I shall dream Mount Fuji –

somewhere beyond those hills.


Clearing out another drawer,

I come across the postcard

quite by chance – sepia, faded,

the city’s name in Cyrillic script,

and before I know what I am doing

I am composing your name

in characters that are as unfamiliar

to me now as you are,

forty odd years on from the picnic

on the Potemkin steps, the glasses

raised to toast our futures

in the cheapest Soviet vodka;

and all the innocence you coaxed

from me, so tenderly.


It will soon be time for us to dress in red –

earth and dog will coincide as they did

six decades before, when our mothers gave birth

in the same ward the same dark Sunday

that Castro’s men seized one Juan Manuel Fangio.

His captivity would last mere weeks

while we have never escaped each other,

our childhoods lived in neighbouring towns,

adolescences companionably endured, and

all the rest – encounters here and there, reunions

formal and informal, weddings once,  then funerals –

and when we’re sixty we’ll celebrate our rebirthing

like the Japanese,  clink glasses and toast in sak√©

those women who shared a ward, gave birth.


They say it smells of dead holidays.

I say it always did.  And out of season

was never the time to connect anything

with anything here, where you can only

wonder at the sea in all the shades

of grey on Richter’s palette, wonder

where the ice-cream vendors go

and if the deckchair man can really

hibernate in his cave beneath the cliff,

with his chairs, his memories of summer.

On the pier a salt breeze ruffles

a scrap of gaudy poster,  and offshore,

somewhere close, a ship’s bell tolls

for something gone, for some thing .


Jeremy Page has edited the bi-annual literary journal The Frogmore Papers since 1983. He is the author of several collections of poems, most recently Closing Time (Pindrop, 2014) and Stepping Back: Resubmission for the Ordinary Level Examination in Psychogeography (Frogmore Press, 2016).

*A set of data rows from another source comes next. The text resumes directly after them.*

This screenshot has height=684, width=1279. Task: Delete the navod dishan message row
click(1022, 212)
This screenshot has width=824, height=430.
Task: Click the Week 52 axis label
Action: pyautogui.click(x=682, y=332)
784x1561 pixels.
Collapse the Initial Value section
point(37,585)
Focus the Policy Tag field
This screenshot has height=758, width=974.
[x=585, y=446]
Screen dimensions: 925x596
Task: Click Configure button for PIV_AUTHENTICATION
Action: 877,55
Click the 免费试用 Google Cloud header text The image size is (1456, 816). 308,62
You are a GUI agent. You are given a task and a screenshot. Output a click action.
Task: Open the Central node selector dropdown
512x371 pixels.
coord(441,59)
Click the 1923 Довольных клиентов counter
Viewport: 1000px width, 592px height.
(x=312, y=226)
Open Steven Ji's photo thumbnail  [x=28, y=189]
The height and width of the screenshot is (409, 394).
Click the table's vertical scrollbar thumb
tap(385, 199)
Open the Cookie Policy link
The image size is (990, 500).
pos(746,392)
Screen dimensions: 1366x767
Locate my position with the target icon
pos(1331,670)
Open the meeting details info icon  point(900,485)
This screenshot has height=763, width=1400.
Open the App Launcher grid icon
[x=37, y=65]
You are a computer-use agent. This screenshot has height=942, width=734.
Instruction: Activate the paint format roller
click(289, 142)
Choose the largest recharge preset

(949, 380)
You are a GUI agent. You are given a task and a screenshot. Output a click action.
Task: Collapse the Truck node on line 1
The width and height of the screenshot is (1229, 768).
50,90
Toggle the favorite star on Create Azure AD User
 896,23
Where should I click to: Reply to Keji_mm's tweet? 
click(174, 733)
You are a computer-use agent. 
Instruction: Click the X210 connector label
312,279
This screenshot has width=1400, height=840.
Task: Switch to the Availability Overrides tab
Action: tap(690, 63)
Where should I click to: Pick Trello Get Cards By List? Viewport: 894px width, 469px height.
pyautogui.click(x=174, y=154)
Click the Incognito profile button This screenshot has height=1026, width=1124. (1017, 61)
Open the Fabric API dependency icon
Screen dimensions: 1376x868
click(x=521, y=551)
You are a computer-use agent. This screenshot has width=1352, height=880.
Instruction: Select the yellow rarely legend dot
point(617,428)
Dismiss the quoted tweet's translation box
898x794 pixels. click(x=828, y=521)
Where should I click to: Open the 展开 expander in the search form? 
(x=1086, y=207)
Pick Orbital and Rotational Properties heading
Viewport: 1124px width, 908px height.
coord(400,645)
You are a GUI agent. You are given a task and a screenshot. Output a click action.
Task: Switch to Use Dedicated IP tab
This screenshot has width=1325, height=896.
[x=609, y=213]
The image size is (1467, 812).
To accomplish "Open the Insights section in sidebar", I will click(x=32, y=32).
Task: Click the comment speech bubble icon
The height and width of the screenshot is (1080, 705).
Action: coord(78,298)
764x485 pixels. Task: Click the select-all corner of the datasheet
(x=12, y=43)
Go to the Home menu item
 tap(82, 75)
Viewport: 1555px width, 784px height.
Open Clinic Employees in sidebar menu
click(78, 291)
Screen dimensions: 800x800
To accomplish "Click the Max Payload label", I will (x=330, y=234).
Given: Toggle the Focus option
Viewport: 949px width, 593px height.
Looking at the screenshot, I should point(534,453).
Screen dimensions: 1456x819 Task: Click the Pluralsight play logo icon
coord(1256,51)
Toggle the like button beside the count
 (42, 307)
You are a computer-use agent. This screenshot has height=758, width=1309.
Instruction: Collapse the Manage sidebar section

His translations of the Lesbia poems of Catullus were published as The Cost of All Desire by the Ashley Press in 2011. In 2015 he co-edited an anthology of life writing, True Tales from the Old Hill. A novella, London Calling is scheduled for publication by Cultured Llama in September. He lives in Lewes, UK, and is currently Director of the Centre for Language Studies at the University of Sussex.